FTCR data show Malaysians are by far the most downbeat in their six-month economic and political outlook compared with people in the other Asean-5 countries, and have been since we started conducting our surveys.
Economically, Malaysians’ pessimism may be explained by the country’s sluggish growth since the Asian financial crisis in the late-1990s. Over the next five years, the International Monetary Fund expects Malaysia’s growth to be one of the slowest among the Asean-5. Nevertheless, it remains the wealthiest of the Asean-5 economies, with per-capita GDP forecast to near $14,000 by 2022 – almost double that of Thailand, the next most prosperous.

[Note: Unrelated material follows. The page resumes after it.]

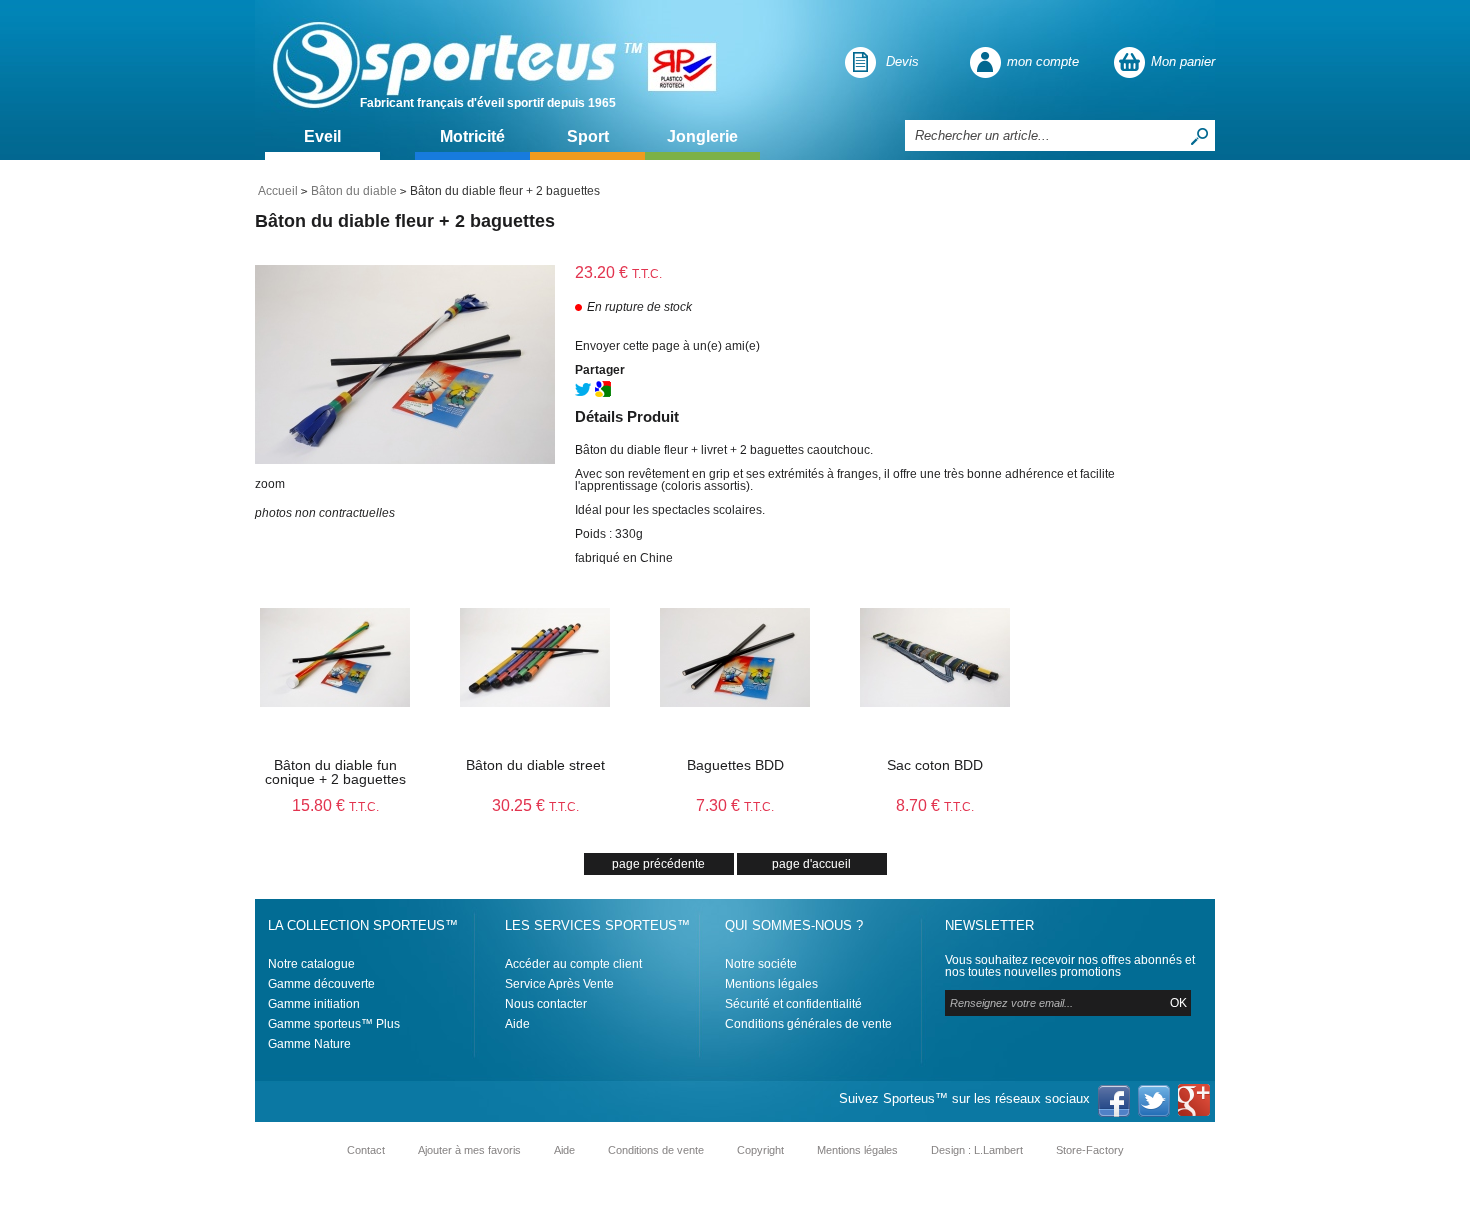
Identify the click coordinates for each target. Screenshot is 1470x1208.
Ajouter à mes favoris (469, 1150)
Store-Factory (1090, 1150)
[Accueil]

Politically, the Malaysian government has been embroiled over the past three years in a corruption scandal involving the state-owned fund 1MDB, the subject of ongoing investigations in a number of foreign countries. This remains a major political issue ahead of the general election, due within the next 12 months, and probably explains Malaysians’ political pessimism.
Thailand shows the widest fluctuation in its political and economic sentiment scores. These were at their lowest in the first quarter of 2014, at the peak of the conflict between supporters and opponents of then prime minister Yingluck Shinawatra. The mood swung decisively in the third quarter after the military took power.
In the Philippines, political and economic sentiment were most positive in the third quarter of 2016, after President Rodrigo Duterte had taken office.
Sentiment in Indonesia and Vietnam were the most stable over the past three years.